Personal information
- Full name: Alan Irvine Barr
- Born: 15 September 1912 Quthing, Basutoland
- Died: 30 October 1973 (aged 61) Ficksburg, Orange Free State, South Africa

Domestic team information
- 1929/30–1937/38: Orange Free State

Career statistics
| Competition | First-class |
| Matches | 9 |
| Runs scored | 233 |
| Batting average | 14.56 |
| 100s/50s | 0/0 |
| Top score | 43 |
| Catches/stumpings | 2/– |
- Source: CricketArchive, 10 September 2015

= Alan Barr (cricketer) =

South African cricketer

Alan Irvine Barr (15 September 1912 – 30 October 1973) was a South African cricketer who played nine first-class matches for Orange Free State from 1930 to 1937.

Barr was born in Quthing, in what is now Lesotho (previously part of the British colony of Basutoland).
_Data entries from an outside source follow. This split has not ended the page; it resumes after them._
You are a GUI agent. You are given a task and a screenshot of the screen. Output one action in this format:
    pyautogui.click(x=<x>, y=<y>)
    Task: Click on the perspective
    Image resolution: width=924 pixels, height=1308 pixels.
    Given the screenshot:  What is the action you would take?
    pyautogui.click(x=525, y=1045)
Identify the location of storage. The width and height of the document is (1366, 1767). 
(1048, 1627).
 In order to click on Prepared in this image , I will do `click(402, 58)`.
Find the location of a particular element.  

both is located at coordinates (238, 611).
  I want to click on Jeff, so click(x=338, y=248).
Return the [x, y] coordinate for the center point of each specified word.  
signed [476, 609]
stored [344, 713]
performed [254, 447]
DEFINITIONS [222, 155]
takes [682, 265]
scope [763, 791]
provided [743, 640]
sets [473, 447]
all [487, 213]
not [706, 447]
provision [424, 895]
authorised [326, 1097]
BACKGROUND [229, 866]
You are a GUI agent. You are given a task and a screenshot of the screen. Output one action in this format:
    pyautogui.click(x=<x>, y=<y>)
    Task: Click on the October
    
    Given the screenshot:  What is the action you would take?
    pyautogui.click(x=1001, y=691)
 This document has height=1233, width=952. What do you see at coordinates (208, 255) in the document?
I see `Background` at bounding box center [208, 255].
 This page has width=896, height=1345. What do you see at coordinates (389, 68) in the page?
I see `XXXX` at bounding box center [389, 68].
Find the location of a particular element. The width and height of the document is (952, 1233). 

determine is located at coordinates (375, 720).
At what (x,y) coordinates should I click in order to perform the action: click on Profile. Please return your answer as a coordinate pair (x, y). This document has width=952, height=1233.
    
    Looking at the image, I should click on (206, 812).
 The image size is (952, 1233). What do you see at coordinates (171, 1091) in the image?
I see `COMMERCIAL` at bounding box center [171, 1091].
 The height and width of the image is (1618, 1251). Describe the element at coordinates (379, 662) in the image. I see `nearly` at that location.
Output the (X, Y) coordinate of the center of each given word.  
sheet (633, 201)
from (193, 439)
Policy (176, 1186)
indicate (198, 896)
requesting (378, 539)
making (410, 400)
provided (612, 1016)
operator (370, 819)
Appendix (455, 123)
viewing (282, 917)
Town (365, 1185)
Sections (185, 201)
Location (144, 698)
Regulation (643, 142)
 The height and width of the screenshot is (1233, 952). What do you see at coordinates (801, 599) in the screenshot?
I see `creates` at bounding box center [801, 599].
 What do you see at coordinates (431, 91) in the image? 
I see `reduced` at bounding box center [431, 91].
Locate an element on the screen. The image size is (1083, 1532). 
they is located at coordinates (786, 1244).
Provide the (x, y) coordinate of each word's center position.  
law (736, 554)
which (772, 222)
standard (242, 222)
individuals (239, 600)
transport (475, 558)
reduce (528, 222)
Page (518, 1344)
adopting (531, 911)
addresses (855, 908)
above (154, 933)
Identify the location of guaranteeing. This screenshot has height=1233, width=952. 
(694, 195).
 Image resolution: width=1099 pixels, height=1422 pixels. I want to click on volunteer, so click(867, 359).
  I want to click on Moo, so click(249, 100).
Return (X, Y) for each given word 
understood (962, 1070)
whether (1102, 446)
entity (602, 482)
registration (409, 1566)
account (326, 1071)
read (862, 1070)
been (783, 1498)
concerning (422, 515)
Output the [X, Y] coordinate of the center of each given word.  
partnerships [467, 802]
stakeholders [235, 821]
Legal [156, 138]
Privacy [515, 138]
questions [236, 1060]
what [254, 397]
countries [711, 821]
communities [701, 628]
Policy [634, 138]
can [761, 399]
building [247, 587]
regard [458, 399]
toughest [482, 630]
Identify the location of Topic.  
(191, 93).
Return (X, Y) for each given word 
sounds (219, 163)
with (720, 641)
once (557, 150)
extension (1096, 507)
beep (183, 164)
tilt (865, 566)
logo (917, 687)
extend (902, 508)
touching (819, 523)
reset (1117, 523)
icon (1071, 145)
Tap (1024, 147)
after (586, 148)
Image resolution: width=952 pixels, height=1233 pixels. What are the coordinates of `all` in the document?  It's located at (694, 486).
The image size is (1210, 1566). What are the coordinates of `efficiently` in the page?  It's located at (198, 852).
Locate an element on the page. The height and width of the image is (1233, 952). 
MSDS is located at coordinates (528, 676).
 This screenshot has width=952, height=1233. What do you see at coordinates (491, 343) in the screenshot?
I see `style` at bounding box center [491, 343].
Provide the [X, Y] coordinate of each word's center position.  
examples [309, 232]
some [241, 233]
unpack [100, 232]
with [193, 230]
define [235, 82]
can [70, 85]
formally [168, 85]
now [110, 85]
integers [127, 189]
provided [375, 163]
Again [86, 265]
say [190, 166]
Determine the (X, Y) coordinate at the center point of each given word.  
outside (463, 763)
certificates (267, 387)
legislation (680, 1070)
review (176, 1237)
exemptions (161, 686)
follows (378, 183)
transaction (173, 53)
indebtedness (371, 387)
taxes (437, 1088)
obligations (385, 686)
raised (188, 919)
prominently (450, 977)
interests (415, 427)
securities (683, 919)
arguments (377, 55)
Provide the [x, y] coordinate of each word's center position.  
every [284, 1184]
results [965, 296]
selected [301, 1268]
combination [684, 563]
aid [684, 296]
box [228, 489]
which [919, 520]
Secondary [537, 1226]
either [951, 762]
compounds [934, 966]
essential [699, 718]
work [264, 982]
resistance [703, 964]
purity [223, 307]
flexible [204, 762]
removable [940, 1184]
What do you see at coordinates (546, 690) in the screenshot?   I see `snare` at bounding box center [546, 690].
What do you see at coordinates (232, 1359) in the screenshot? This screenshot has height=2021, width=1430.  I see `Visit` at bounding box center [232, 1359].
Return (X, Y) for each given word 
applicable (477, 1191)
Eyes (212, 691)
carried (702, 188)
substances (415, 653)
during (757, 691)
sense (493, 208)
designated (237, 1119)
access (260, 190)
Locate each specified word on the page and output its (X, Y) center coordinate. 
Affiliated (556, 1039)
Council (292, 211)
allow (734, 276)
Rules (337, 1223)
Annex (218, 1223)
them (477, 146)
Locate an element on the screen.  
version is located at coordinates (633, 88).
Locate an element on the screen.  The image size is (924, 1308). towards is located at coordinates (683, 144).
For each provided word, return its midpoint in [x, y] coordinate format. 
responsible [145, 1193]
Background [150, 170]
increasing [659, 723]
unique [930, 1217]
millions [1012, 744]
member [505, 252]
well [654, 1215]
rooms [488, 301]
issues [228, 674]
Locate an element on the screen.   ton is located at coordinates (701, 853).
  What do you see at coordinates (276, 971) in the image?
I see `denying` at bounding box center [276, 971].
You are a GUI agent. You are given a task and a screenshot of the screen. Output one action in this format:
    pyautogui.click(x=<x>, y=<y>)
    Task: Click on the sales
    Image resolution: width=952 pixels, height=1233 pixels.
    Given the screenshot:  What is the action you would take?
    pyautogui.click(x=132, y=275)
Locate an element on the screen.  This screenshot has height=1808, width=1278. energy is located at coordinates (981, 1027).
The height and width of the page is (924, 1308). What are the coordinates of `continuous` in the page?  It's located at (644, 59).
He is one of only a handful of first-class cricketers to be born in that country. (Note: Others include George Boyes, Harry Boyes, Peter Hobson, Reginald Lagden, Ronald Lagden, Arthur Lewis, and Dennis Piers.) Barr made his first-class debut at 17, playing against Natal during the 1929–30 season of the Currie Cup. He continued making regular appearances for Orange Free State until the 1937–38 season, but never played more than two matches in a single season. Barr's highest first-class score was an innings of 43 against Eastern Province in February 1937, made from third in the batting order. He finished his career with a batting average of only 14.56, and never bowled at first-class level. Barr died in October 1973 in Ficksburg, which lies on the border between Lesotho and Orange Free State Province.